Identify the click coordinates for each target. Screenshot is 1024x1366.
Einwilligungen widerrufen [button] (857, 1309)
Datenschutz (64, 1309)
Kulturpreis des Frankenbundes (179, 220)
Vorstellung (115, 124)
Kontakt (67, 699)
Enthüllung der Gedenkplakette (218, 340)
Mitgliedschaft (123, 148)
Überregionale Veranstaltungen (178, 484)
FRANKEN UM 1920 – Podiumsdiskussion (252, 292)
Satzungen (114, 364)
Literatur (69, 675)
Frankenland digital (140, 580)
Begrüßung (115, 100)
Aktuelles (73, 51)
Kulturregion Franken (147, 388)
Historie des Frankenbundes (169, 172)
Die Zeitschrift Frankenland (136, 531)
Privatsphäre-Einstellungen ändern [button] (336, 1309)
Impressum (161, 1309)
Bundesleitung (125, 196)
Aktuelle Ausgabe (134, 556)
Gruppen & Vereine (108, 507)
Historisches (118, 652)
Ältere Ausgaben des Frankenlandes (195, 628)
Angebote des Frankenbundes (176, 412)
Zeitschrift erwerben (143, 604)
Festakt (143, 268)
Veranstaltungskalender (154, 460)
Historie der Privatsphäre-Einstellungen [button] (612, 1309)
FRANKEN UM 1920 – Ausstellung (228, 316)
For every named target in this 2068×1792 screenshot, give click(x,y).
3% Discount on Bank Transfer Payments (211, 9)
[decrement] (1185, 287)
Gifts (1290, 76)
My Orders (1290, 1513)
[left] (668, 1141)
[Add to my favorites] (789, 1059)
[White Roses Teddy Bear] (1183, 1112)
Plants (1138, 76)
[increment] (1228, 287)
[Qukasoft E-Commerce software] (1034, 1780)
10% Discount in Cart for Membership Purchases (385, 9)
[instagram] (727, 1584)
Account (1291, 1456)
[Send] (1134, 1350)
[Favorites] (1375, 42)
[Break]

Problem to work on
Would you return the entries exactly as they stand?

Task result
Identify the click coordinates for each target. Screenshot is 1024x1366.
Einwilligungen widerrufen [button] (857, 1309)
Datenschutz (64, 1309)
Kulturpreis des Frankenbundes (179, 220)
Vorstellung (115, 124)
Kontakt (67, 699)
Enthüllung der Gedenkplakette (218, 340)
Mitgliedschaft (123, 148)
Überregionale Veranstaltungen (178, 484)
FRANKEN UM 1920 – Podiumsdiskussion (252, 292)
Satzungen (114, 364)
Literatur (69, 675)
Frankenland digital (140, 580)
Begrüßung (115, 100)
Aktuelles (73, 51)
Kulturregion Franken (147, 388)
Historie des Frankenbundes (169, 172)
Die Zeitschrift Frankenland (136, 531)
Privatsphäre-Einstellungen ändern [button] (336, 1309)
Impressum (161, 1309)
Bundesleitung (125, 196)
Aktuelle Ausgabe (134, 556)
Gruppen & Vereine (108, 507)
Historisches (118, 652)
Ältere Ausgaben des Frankenlandes (195, 628)
Angebote des Frankenbundes (176, 412)
Zeitschrift erwerben (143, 604)
Festakt (143, 268)
Veranstaltungskalender (154, 460)
Historie der Privatsphäre-Einstellungen [button] (612, 1309)
FRANKEN UM 1920 – Ausstellung (228, 316)
For every named target in this 2068×1792 screenshot, give click(x,y).
3% Discount on Bank Transfer Payments (211, 9)
[decrement] (1185, 287)
Gifts (1290, 76)
My Orders (1290, 1513)
[left] (668, 1141)
[Add to my favorites] (789, 1059)
[White Roses Teddy Bear] (1183, 1112)
Plants (1138, 76)
[increment] (1228, 287)
[Qukasoft E-Commerce software] (1034, 1780)
10% Discount in Cart for Membership Purchases (385, 9)
[instagram] (727, 1584)
Account (1291, 1456)
[Send] (1134, 1350)
[Favorites] (1375, 42)
[Break]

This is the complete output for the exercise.